A reconciliation of these measures to the most directly comparable GAAP measure is available in our earnings release, which is posted on our website at www.americanstrategicinvestment.com. Please also refer to our earnings release for more detailed information about what we consider to be implied investment-grade tenants, a term we will use throughout today's call. We also want to invite all shareholders to join us for our annual meeting of shareholders, which will be held virtually on Thursday, May 29, 2025, at 2:00 P.M. Eastern Time. I will now turn the call over to Nick Schorsch, Jr., Chief Executive Officer. Please go ahead, Nick.

Nick Schorsch Jr. (CEO)

Thanks, Curtis. Good morning, and thank you all for joining us. I'm pleased to be hosting my first earnings call as CEO of ASIC. In the first quarter, we remained focused on leasing available space in our portfolio and extending leases with existing tenants. Compared to the fourth quarter, we delivered 120 basis points of occupancy growth to 82%. As of May 1, we have an active leasing pipeline across several properties.
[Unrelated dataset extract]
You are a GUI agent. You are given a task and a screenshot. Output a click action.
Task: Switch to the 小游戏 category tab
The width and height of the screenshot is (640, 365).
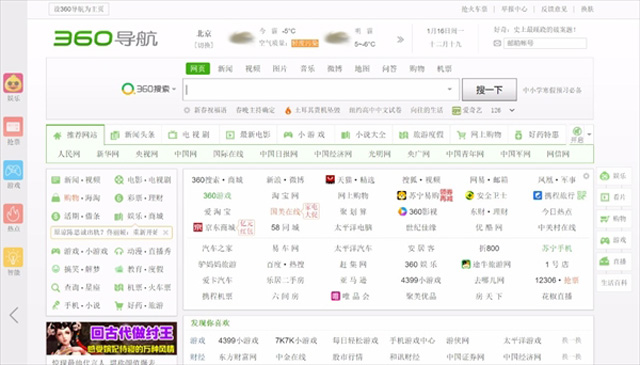(x=306, y=135)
Importantly, we are engaged with both new and existing tenants, and we expect to close on additional leasing and renewals in the second quarter. As part of our strategy to unlock value and diversify our holdings while further strengthening our balance sheet, we are actively marketing 123 Williams Street and 196 Orchard for sale. We believe that these properties are well-positioned to generate significant returns upon closure.
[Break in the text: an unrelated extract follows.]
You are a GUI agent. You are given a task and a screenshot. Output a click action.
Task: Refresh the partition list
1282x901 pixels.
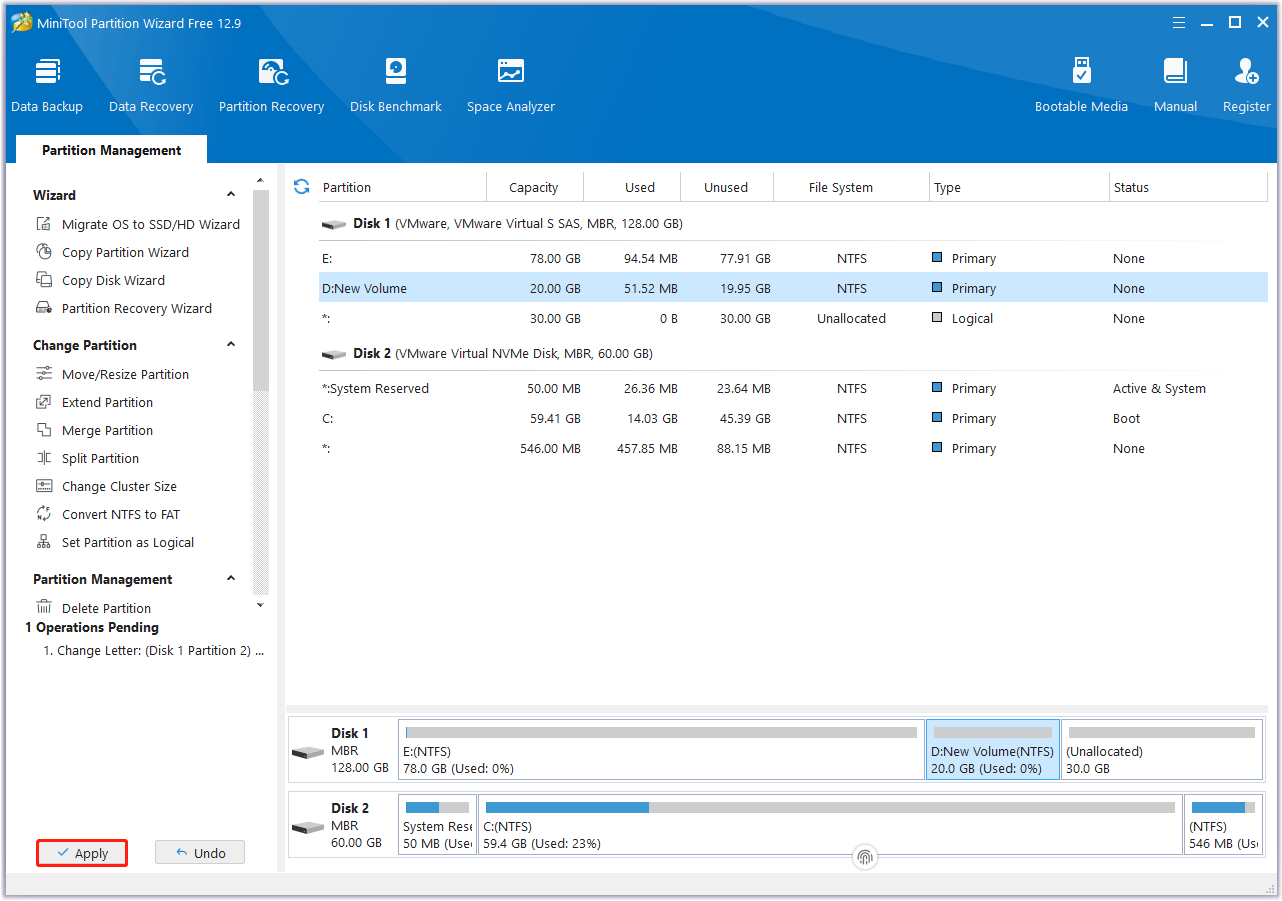click(301, 186)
We plan to use the net proceeds from any sale to retire debt and diversify our portfolio into higher-yielding assets, which we believe has the potential to increase long-term value. We also remain committed to operating and creating value at our current assets. Our portfolio's weighted average remaining lease term was 5.4 years at quarter end, with 51% of our leases extending beyond 2030 based on annualized straight-line rent. We believe that this term, coupled with a high-quality tenant base featuring top-ten tenants who are 77% investment-grade or implied investment grade, provides significant portfolio stability. Our $488 million, 1 million sq ft New York City real estate portfolio is located primarily in Manhattan. With six office and retail properties, we benefit from a strong tenant base that includes large investment-grade firms. By focusing on resilient industries near transit-oriented locations, we believe the portfolio is well-positioned.
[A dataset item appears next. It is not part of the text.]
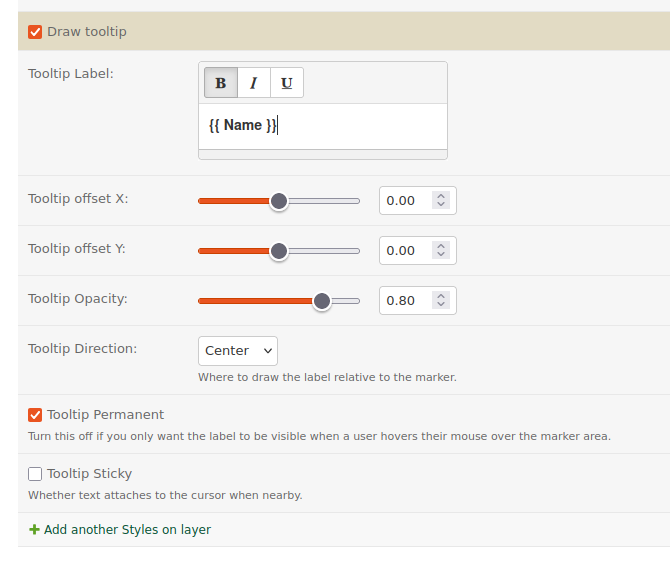
Task: Click the Tooltip offset X slider handle
Action: (279, 201)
We've established a strong base for maximizing shareholder value by focusing on tenant retention, property improvements, and cost efficiency. Our strategy to divest select Manhattan assets was designed to reduce leverage and allow us to pursue more profitable ventures, which we anticipate will further enhance our ability to deliver shareholder value. With that, I'll turn it over to Michael LeSanto to go over the first quarter results. Michael?

Michael LeSanto (CFO)

Thank you, Nick. First quarter 2025 revenue was $12.3 million compared to $15.5 million in the first quarter of 2024, principally due to the sale of Nine Times Square in the fourth quarter of 2024. The company's GAAP net loss attributable to common stockholders was $8.6 million in the first quarter of 2025, compared to a net loss of $7.6 million in the first quarter of 2024. For the first quarter of 2025, adjusted EBITDA was negative $0.8 million compared to $2.9 million in the first quarter of 2024. Cash net operating income was $4.2 million compared to $7 million in the first quarter of 2024. As always, a reconciliation of GAAP net income to non-GAAP measures can be found in our earnings release and quarterly supplemental on our website.

At quarter end, our balance sheet included net leverage of approximately 58%, a weighted average interest rate of 4.4%, and 2.3 years of weighted average debt maturity. I'll now turn the call back to Nick for some closing remarks.

Nick Schorsch Jr. (CEO)

Thank you, Michael. Our continued divestiture of certain Manhattan assets is a strategic initiative anticipated to generate significant cash and decrease our leverage. This capital will be vital for expanding into new, higher-return opportunities. We believe this approach is key to enhancing shareholder value and will keep you informed of our advancements. Thank you all for joining us today, and please join us for our virtual annual meeting of shareholders on May 29.